Can we resolve the situation?

Recognizing this situation, a number of organizations have started to take action, including pharmaceutical companies, academia, governmental bodies, charities, editors and publishers (e.g., Landis et al. 2012; McNutt 2014; Nature Editorial 2014) and some scientists even took the initiative to replicate studies of critical data by independent labs prior to publication (Schooler 2014).

These are important steps towards improved data reproducibility. However, it is also very relevant to share the outcome of those activities more widely amongst scientists. While there are more instances now where efforts to reproduce published data can be shared with the scientific community (cf. some recent attempts to reproduce some findings reported with the drug bexarotene; Fitz et al. 2013; Price et al. 2013; Tesseur et al. 2013), those publications are still more an exception than the norm, yet provide very valuable information to the field. Fortunately, this is increasingly recognized and a number of programs have recently been launched to make it easier to publish studies aiming at reproducibility. One of these initiatives is a new Springer platform, focusing on publications of peer-reviewed studies concerned with reproduction of recently reported findings in the neuroscience area. This section, which is called “Replication Studies in Neuroscience”, is part of the open access, electronic SpringerPlus journal (http://www.springerplus.com/about/update/RepStudNeuro). Neuroscientists, including the readers of Psychopharmacology, should feel encouraged to submit replication studies to journals like this. Sharing these results is highly relevant to Psychopharmacology, both to the research field and to the journal, as it hopefully will help to increase the positive predictive value of our tests and assays, will contribute to scientific quality and eventually help to re-build trust in research and neuroscience in general.
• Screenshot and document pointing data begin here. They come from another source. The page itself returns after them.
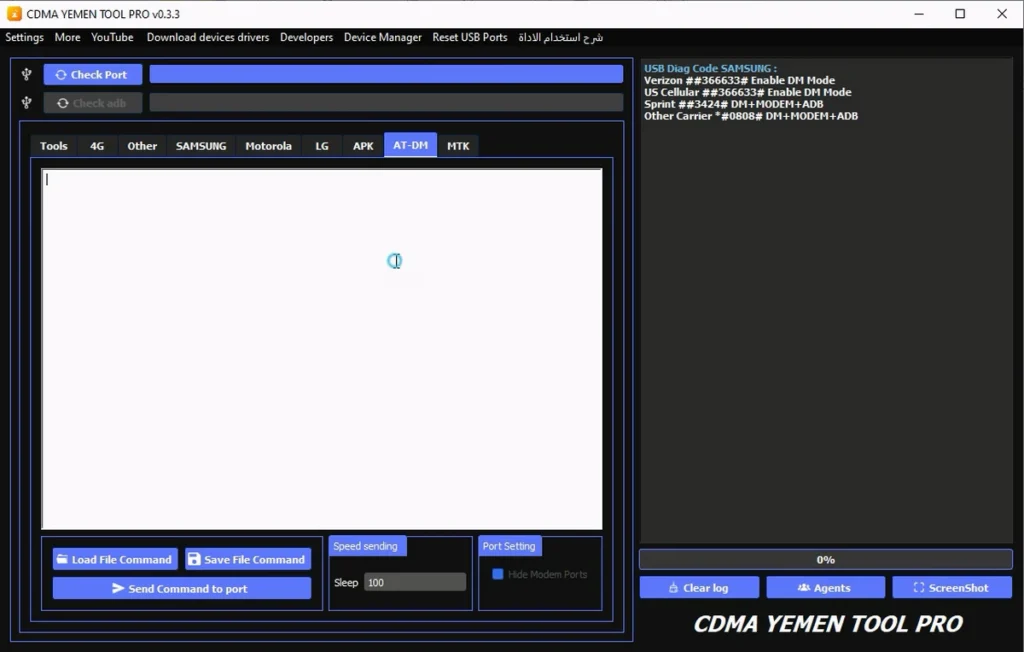Click inside the AT command text area
The width and height of the screenshot is (1024, 652).
pos(321,348)
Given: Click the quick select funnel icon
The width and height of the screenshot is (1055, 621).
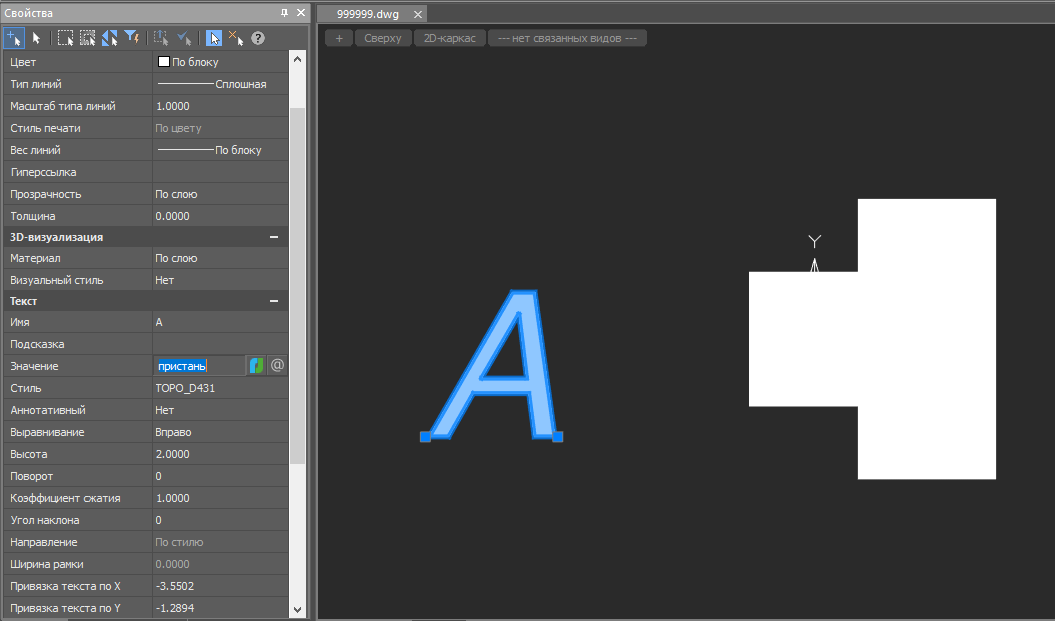Looking at the screenshot, I should [132, 38].
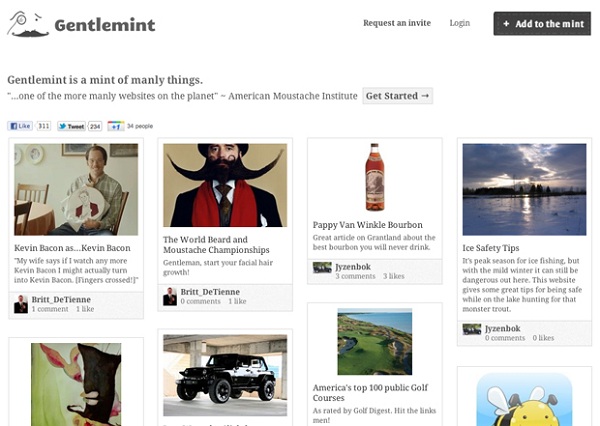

Although this article makes a plea for greater emphasis on reproducibility, there should also not be a shift to an aggressively sceptical tendency where some scientists make their names by failing to repeat others’ work or where careers of brilliant young scientists are jeopardized because someone else published an article failing to reproduce a particular result. This can be a very intimidatory and threatening situation for many excellent scientists working in good faith to produce robust and useful data. The quest for reproducibility needs to be conducted in a scientific and ethical manner which pays careful attention to its consequences. But what is needed is a cultural change that puts more emphasis on the value of data reproducibility, reliability and robustness of data, rather than just novelty aspects. We hope initiatives like the ones mentioned above can make a contribution to this endeavour.